Unsere Generation ging kurz nach Kriegsende in den Vorbereitungsunterricht zur Konfirmation. Viel haben wir auswendig gelernt, es fehlte an Lehrmitteln und aus dem einzigen Buch, das der Pfarrer besaß, wurde uns diktiert. Auf graues Holzfaserpapier schrieben wir alte Texte, viele Strophen alter Kirchenlieder, das Glaubensbekenntnis, die zehn Gebote samt Erklärung und — das war sehr wichtig — Eingangs- und Ausgangsgebet für den Gottesdienst. Das sollte still gebetet werden, in der Kirche. Aufsagen mußten wir's im Unterricht zur Beweisführung, daß es gelernt war. Solche Dinge behält man im Gedächtnis, aber laut sprach ich diese Texte seit langem nicht mehr. Bis zum Tag x und das war ein ganz gewöhnlicher Werktag. Mit meiner Schwiegertochter war ich zum Einkauf unterwegs. Gerade wollten wir einen Konsumtempel verlassen, ein altes Ehepaar vor uns, der Mann griff zum Türdrücker mit der Aufschrift AUSGANG und sagte so vor sich hin... »Unseren Ausgang segne Gott, unseren Eingang gleichermaßen,« Ich war wie elektrisiert und fragte... ja, und weiter? Der Alte schaute sich erschrocken um und deklamierte brav wie ein Schuljunge... »Segne unser täglich Brot, segne unser Tun und Lassen.«

Seiner Frau und meiner Schwiegertochter stand das Erstaunen im Gesicht geschrieben als ich mit dem alten Mann das Kirchengebet vollendete... »Segne uns mit seeigem Sterben und mach uns zu Himmelserben.« Die Befangenheit dauerte nur Sekunden, dann lachten wir alle herzlich und der Alte sagte zu mit: »Ich bin 84 Jahre alt, aber das Gebet habe ich nicht vergessen.« Er wird sich nun wohl bis ans Ende seiner Tage an unsern Dialog erinnern, wenn er eine Tür mit der Aufschrift AUSGANG sieht.

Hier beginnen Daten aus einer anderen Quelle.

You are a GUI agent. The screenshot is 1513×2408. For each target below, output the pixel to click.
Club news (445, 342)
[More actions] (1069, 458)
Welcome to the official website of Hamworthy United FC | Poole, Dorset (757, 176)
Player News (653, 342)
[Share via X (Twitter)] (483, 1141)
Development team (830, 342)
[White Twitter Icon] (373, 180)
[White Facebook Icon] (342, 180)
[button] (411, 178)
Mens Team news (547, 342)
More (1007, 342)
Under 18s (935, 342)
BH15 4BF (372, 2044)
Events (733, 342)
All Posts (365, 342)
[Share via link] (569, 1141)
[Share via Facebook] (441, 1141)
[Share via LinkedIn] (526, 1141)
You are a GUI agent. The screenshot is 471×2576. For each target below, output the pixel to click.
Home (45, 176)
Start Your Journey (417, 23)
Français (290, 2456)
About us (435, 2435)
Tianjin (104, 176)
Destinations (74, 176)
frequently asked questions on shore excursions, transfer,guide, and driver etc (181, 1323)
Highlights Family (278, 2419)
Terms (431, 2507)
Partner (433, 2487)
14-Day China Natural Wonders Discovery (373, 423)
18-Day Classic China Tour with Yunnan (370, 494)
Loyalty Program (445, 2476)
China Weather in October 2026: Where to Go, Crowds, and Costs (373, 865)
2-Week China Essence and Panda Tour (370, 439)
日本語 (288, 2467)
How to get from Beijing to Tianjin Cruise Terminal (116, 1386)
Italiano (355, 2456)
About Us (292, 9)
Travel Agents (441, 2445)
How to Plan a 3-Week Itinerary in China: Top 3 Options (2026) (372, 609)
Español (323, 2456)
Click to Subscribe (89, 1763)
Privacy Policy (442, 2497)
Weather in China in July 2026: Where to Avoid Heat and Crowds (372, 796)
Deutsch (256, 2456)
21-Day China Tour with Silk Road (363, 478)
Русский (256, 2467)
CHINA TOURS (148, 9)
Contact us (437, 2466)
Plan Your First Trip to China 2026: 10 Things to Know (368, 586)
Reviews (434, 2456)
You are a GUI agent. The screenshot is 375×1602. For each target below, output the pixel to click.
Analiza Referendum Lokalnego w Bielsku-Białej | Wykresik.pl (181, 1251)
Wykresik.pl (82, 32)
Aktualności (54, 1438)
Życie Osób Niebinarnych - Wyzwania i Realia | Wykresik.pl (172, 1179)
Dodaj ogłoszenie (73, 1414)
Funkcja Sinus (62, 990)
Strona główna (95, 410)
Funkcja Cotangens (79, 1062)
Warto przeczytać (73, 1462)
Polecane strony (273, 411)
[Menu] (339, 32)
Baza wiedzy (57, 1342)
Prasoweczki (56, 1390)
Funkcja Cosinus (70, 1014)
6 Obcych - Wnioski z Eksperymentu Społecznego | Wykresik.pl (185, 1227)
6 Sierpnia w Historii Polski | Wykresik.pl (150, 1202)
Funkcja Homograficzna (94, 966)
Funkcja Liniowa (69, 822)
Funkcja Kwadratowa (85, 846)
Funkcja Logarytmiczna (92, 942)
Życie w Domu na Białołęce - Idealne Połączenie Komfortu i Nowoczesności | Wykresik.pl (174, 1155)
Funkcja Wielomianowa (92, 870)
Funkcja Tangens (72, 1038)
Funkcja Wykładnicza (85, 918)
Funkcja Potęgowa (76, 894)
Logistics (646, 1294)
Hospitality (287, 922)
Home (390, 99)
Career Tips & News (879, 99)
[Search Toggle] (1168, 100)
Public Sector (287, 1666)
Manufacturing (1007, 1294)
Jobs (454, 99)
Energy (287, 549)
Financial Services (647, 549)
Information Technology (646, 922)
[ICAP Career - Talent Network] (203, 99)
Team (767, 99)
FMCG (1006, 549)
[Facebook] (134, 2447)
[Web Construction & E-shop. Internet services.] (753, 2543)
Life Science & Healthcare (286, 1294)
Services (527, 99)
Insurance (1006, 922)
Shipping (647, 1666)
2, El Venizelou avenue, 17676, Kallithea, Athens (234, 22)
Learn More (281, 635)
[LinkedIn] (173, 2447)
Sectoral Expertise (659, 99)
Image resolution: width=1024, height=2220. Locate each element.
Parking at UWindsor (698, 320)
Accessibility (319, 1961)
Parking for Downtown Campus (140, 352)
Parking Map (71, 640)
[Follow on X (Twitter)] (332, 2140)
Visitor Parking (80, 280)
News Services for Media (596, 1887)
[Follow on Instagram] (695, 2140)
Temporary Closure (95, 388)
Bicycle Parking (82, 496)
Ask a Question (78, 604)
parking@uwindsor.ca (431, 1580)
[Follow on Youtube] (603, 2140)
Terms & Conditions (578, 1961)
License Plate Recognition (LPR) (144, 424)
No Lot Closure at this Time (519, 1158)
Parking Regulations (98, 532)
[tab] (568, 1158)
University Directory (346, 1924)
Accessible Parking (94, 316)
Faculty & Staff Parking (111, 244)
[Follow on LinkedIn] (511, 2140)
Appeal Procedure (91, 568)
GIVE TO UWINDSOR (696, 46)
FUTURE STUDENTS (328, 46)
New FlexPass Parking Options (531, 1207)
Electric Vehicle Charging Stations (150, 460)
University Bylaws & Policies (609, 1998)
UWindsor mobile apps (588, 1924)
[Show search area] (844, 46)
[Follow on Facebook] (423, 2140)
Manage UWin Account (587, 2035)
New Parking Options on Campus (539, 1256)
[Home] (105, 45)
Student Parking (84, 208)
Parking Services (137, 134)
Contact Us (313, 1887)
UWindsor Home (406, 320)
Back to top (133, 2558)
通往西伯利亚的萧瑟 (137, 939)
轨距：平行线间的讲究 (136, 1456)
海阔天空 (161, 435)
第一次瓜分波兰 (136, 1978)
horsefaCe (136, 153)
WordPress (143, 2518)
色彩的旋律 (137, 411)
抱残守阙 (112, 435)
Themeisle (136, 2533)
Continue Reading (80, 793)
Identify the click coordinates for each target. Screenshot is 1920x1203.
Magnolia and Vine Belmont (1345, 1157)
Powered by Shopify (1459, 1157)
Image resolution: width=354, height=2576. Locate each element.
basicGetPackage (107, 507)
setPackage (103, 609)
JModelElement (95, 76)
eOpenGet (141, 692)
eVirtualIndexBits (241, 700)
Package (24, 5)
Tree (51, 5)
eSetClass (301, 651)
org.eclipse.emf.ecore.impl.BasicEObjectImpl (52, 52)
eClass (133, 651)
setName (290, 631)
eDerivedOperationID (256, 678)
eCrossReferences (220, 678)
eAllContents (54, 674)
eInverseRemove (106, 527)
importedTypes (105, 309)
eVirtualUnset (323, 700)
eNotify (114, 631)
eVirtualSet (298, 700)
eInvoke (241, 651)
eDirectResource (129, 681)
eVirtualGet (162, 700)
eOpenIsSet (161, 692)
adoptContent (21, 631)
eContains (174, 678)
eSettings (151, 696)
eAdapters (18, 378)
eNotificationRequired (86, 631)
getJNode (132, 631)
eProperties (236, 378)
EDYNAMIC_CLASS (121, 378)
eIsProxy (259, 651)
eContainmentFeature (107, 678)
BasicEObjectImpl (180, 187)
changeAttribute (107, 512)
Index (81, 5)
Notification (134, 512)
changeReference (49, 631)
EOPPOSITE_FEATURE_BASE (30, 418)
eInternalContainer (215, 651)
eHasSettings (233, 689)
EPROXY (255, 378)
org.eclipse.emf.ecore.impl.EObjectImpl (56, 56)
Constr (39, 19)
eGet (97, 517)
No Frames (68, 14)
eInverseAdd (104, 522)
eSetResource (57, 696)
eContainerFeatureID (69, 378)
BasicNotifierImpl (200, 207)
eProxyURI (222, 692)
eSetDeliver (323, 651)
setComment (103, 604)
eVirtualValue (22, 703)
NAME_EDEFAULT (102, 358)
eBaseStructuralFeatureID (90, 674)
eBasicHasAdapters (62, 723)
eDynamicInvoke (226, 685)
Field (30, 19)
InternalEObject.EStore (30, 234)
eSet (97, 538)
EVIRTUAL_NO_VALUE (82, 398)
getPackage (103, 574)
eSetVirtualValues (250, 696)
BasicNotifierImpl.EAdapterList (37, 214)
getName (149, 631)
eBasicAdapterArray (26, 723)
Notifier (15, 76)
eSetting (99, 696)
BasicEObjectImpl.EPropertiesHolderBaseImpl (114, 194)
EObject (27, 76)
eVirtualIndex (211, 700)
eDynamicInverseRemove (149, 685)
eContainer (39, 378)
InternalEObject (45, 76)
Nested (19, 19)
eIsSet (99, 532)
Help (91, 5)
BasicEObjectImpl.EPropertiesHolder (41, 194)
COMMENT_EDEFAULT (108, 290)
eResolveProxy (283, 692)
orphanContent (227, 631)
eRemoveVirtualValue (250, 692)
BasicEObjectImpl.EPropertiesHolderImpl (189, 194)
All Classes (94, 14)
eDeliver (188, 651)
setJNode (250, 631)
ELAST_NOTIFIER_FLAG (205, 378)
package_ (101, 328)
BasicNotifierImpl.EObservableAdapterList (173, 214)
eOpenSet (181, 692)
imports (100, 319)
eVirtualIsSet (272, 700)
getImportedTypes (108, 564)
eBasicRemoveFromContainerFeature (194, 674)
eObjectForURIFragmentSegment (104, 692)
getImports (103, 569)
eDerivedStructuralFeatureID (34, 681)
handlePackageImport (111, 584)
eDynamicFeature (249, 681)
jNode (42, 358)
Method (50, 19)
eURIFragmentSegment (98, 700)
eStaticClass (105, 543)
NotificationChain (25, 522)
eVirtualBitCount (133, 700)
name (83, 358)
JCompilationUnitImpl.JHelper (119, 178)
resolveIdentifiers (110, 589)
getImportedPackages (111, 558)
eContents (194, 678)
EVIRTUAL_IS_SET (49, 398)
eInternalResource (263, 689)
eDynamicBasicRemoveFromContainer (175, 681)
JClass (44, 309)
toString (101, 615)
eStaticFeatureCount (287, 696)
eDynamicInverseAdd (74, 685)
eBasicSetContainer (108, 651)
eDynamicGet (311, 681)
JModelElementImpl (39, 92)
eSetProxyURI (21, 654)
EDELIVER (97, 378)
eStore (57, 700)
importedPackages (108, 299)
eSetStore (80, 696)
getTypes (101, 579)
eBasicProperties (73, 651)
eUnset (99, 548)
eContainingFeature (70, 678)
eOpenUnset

Hinter der nächsten Straßenecke fragte meine Schwiegertochter, was das denn für ein Text gewesen sei. Sie habe ihn bisher nicht gehört. Auch nicht in der Konfirmandenstunde? Nie! Gewiß, man kann auch ohne alte Kirchengebete leben und Christ sein. Trotzdem ist's schade, daß so einfache Worte zum Stillewerden am Sonntag nicht weitervermittelt werden. Die Eltern sprechen nicht davon, die Lehrer nicht und der Pfarrer fürchtet wohl die Belastung seiner Konfirmanden und den Einspruch aus dem Elternhaus. Unsere jungen Leute sind schließlich gestreßt.

Wenn das so ist, war es nicht Grund genug zur Meditation? Ob man je darüber nachdachte, in welcher Situation die Generation der Eltern lernte? Sie hatten Wohnungen ohne Fensterglas, kein Heizmaterial, kein Wasser, kein Licht. Fürs Essen mußte man mit Bezugsmarken Schlange stehen, Kleider, Mäntel und Schuhe waren zu klein, zerschlissen. Ich wage nicht zu beurteilen, ob wir gestreßt waren. Das zu befinden, sei dem Leser überlassen. Um solch spontane Erlebnisse sind sie allerdings betrogen, die Jungen. Sie rufen ihre Texte vom Computer ab und den hat man zur Zeit im Kaufhaus noch nicht in der Hosentasche.